Mail Archives: cygwin/2012/04/03/15:32:09
Am 02.04.2012 22:56, schrieb Christopher Faylor:
> On Mon, Apr 02, 2012 at 09:46:51PM +0200, Thomas Wolff wrote:
>> When input is typed-ahead, on a Unix or Linux systems it will be
>> buffered and used as soon as an application looks for it. Try this:
>> - Run a slow command (e.g. sleep 5)
>> - Type "abc" while running
>> On Linux, "abc" will be echoed on the screen (disturbing output if there
>> is any). After the command terminates, the shell will look for input,
>> find "abc" and redisplay it properly on the command line.
>>
>> In the cygwin console, "abc" remains invisible while the command is
>> running, but it is redisplayed afterwards.
>> In mintty, "abc" is echoed while typed-ahead, but is *not* read and
>> echoed by the shell after the command terminates. Only after you then
>> type another character, the whole command line is refreshed.

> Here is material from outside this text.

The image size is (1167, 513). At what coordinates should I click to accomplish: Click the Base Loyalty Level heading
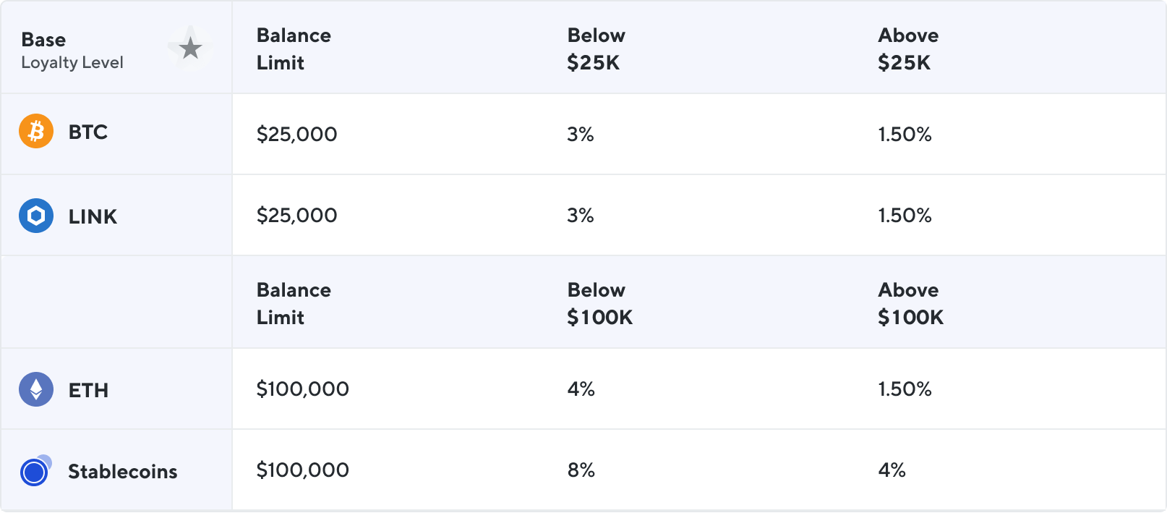pos(72,50)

> Yes. The console is a windows device and that's the way that Windows
> works. Doing it anyway else would mean keeping a separate thread in
> Cygwin and essentially adding back CYGWIN=tty, which we're obviously
> not going to do.
OK, so there is a clear background explaining the console behavior;
however, I described it only for completeness and to compare, the actual
problem is with mintty/xterm/urxvt: Input which is available is not
being detected - this is likely to be a problem with select() or
O_NONBLOCKed read() (whichever bash uses) or both.